= What you have to do =
The material must be copied out exactly, line for line.

= Exercise input =
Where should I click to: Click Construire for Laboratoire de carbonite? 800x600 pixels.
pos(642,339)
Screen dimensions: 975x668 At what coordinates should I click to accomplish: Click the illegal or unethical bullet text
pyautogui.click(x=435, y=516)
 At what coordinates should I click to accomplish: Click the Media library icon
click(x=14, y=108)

= Solution to the exercise =
Where should I click to: Click Construire for Laboratoire de carbonite? 800x600 pixels.
pos(642,339)
Screen dimensions: 975x668 At what coordinates should I click to accomplish: Click the illegal or unethical bullet text
pyautogui.click(x=435, y=516)
 At what coordinates should I click to accomplish: Click the Media library icon
click(x=14, y=108)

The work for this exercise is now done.